Brian,

good points

On Thu, Oct 22, 2009 at 6:54 AM, Brian Candler <b.cand...@pobox.com> wrote:

> On Wed, Oct 21, 2009 at 08:21:50AM -0500, Nathan Stott wrote:
> > You have two options.  1) use couchdb-lucene
> > 2) emit multiple rows for each document.  something like this:
> > function(doc) {
> >     var iterDate = doc.startDate;
> >     var endDate = doc.endDate;
> >     while (iterDate < endDate) {
> >         emit(iterDate);
> >         iterDate.setDay(iterDate.getDay() + 1) // make this as
> fine-grained
> > as you like
> >     }
> > }
>
> Option (3): have views for startDate and endDate.
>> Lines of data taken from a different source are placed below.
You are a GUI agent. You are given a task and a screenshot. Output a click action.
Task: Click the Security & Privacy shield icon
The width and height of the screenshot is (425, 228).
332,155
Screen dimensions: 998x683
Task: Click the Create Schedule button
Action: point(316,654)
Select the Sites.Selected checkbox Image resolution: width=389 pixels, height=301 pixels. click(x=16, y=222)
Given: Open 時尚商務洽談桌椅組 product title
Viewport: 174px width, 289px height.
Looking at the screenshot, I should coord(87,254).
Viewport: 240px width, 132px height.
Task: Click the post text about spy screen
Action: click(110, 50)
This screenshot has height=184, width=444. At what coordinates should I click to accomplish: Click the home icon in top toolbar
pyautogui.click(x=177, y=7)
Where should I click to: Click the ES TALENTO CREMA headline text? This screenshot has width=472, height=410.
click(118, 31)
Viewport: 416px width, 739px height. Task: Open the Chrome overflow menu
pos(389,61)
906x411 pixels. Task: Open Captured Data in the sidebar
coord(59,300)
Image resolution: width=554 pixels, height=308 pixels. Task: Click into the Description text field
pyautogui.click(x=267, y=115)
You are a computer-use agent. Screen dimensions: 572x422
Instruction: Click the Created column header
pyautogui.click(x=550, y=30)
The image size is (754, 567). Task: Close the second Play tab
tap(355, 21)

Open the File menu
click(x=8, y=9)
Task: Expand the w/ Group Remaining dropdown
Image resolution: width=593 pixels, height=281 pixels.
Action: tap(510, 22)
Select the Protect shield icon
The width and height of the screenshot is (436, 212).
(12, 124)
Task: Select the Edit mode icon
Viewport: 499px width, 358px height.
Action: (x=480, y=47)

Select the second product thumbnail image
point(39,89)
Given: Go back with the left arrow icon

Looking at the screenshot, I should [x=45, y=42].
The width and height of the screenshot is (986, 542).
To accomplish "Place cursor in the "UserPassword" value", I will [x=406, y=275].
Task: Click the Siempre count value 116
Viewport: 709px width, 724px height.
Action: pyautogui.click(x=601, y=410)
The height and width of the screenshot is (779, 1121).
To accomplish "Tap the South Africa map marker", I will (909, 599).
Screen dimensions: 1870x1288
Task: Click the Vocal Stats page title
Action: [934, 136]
Query the first view for
> all docs with startDate < today, query the second view for all docs with
> today < endDate, then intersect on the client.
>
> Option (4): emit([startDate, endDate]), query for startDate < today, then
> use a _list function to filter out matches with an endDate out of range.
>
> These two options can get expensive with very large numbers of documents.
> Option (2) above may be better, but can also get expensive with very wide
> ranges between startDate and endDate.
>
> A compromise is to take option (2) with large-grained buckets to get a set
> of possible candidates, and then post-filter in the client or in _list.